Sophisticated computer technology allows this information to be
stored indefinitely and retrieved, perhaps years later, to build a
profile of an individual's movements in the city.
Officially, this information is only meant to be provided to the
police and intelligence agencies. However, most law-abiding citizens
will not feel comforted by the ability of the state to keep track of
their movements. In India, there is the additional problem of the
police being used by private parties to obtain what is otherwise
confidential personal data from mobile service providers who are
obliged by law to cooperate with the authorities.
In the US, after 9/11, the Pentagon is working on an Orwellian
project to gather as much information as it can about every aspect of
all citizens under its 'total information awareness' programme. In
India, the baseline situation is much worse since there is no
legislation which deals directly with privacy protection.

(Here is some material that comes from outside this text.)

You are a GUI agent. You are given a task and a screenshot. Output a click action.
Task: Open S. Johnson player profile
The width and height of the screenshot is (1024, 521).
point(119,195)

The problem is compounded by the Vajpayee government's attempts to
introduce a compulsory ID card system and build a computerised
database of citizens. Databases are most useful when welfare-oriented
states use them to develop and target public services. In India,
however, the government cannot be accused of having any such
motivation.
Rather, the impulse to catalogue and classify citizens is being
driven by a misplaced sense of 'national security', so that
'terrorists', 'infiltrators' and other undesirables can be weeded
out. Such a process will invariably make the state, which already
enjoys so much of power over the citizen, even more of a leviathan.